### TASK DESCRIPTION
Copy each line of the entries that contains the word "Treo".

### DATA TO EXAMINE
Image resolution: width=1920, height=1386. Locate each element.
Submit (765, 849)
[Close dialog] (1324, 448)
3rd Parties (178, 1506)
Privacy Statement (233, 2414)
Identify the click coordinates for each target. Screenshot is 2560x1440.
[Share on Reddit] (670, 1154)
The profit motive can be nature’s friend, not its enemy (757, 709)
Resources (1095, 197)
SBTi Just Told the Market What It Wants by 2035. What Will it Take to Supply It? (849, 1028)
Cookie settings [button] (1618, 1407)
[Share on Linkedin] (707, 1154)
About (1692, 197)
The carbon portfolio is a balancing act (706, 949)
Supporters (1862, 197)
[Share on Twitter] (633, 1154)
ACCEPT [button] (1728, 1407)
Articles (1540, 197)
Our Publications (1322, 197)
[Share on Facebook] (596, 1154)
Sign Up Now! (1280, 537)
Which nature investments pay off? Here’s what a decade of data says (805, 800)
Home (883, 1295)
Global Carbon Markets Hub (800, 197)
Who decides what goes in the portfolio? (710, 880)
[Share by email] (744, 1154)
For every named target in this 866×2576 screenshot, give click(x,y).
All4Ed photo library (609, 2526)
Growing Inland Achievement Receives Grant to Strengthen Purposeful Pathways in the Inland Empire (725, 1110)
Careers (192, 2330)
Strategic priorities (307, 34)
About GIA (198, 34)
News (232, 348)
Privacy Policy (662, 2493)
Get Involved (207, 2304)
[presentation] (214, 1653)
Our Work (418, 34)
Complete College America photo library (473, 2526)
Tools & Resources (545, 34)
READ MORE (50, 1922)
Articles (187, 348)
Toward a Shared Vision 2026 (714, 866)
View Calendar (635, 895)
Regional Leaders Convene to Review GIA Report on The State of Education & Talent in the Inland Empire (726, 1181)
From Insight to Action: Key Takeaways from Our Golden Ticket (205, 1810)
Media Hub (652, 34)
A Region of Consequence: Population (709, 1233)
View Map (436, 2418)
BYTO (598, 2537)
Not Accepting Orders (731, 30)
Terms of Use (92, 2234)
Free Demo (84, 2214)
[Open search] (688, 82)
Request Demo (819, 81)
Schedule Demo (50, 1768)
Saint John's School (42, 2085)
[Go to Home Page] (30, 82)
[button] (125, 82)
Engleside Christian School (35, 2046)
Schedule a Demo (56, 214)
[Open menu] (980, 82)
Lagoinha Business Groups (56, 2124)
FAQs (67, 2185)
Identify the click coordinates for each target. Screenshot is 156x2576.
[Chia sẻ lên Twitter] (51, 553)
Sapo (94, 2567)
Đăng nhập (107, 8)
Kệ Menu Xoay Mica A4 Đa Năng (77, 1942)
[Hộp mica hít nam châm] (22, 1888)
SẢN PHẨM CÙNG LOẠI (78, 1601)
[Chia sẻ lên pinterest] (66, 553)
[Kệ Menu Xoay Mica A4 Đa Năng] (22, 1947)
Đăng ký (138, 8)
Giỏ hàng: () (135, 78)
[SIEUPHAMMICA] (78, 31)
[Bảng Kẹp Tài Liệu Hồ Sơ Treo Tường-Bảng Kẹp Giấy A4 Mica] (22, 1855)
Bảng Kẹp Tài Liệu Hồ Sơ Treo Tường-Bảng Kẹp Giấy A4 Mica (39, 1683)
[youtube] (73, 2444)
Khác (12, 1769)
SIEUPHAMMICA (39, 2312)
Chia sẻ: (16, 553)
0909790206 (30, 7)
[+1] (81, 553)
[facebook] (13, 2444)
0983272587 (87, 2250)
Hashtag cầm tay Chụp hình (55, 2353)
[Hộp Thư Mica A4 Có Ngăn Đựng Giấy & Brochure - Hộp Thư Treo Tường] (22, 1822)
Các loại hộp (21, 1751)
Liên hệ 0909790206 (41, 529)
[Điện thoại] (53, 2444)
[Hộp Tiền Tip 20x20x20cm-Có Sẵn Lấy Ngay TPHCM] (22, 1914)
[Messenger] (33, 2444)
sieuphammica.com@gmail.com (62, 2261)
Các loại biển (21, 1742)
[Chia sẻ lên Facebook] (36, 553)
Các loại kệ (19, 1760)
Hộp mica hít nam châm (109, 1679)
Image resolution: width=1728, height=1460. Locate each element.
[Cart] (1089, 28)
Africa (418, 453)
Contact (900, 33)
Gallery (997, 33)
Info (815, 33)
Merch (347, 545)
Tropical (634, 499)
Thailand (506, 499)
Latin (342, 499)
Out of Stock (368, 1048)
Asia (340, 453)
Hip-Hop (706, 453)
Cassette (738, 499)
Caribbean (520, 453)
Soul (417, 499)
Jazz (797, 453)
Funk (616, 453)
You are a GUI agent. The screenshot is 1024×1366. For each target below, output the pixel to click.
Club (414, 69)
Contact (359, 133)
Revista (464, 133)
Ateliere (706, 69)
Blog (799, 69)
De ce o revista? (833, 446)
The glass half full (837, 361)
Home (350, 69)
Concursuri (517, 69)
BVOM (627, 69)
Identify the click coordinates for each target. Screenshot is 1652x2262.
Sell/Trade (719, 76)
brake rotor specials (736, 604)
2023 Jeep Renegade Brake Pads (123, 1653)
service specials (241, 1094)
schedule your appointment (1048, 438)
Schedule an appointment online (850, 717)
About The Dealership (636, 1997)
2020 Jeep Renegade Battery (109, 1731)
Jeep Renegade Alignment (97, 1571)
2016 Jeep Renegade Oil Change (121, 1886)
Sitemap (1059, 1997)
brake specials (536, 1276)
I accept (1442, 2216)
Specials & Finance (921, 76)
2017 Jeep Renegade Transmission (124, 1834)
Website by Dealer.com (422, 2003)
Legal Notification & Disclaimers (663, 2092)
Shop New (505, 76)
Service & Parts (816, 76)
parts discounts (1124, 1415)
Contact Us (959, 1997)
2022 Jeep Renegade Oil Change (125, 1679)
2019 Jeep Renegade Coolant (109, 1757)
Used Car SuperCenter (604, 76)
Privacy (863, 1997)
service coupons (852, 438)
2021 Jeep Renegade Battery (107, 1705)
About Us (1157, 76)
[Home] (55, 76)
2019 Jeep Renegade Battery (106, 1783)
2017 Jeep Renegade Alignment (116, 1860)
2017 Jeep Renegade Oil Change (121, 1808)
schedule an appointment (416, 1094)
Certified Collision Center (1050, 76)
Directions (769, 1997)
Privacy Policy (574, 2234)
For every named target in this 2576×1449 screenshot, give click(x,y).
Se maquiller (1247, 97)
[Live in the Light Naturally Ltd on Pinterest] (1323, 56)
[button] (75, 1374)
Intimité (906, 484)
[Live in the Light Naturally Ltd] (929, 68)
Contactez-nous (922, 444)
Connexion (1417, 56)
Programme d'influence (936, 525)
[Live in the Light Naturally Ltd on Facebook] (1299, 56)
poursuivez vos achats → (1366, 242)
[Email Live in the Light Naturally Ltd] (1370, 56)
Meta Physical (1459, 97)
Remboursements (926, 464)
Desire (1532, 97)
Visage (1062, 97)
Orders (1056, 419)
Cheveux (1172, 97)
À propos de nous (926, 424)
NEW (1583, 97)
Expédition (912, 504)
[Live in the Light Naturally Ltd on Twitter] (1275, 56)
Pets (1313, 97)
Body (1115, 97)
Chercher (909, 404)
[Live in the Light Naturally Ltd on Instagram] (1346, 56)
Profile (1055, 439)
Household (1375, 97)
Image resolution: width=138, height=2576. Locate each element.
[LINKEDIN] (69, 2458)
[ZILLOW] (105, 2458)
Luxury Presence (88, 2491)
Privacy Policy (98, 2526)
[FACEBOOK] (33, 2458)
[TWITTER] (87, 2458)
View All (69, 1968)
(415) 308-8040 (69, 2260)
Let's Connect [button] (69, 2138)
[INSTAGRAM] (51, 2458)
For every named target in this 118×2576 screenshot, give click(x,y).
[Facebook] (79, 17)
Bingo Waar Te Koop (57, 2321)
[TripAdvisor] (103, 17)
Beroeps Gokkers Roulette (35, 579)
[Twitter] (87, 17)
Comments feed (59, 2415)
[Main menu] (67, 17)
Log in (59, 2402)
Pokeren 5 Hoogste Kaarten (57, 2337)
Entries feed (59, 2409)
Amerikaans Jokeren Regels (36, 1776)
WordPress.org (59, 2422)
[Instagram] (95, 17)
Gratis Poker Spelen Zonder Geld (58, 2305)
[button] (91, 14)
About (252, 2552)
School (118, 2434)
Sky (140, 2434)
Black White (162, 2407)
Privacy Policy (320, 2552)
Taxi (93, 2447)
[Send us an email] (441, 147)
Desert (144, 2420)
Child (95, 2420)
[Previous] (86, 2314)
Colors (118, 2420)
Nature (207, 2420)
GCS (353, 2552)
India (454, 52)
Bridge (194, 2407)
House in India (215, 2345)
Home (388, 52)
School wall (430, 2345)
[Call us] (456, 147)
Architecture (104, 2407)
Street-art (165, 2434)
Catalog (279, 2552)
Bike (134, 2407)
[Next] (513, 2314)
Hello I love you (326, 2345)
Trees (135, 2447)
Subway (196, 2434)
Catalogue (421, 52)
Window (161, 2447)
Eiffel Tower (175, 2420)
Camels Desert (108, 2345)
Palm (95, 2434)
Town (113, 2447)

### RESPONSE TO THE EXERCISE
[Bảng Kẹp Tài Liệu Hồ Sơ Treo Tường-Bảng Kẹp Giấy A4 Mica] (22, 1855)
Bảng Kẹp Tài Liệu Hồ Sơ Treo Tường-Bảng Kẹp Giấy A4 Mica (39, 1683)
[Hộp Thư Mica A4 Có Ngăn Đựng Giấy & Brochure - Hộp Thư Treo Tường] (22, 1822)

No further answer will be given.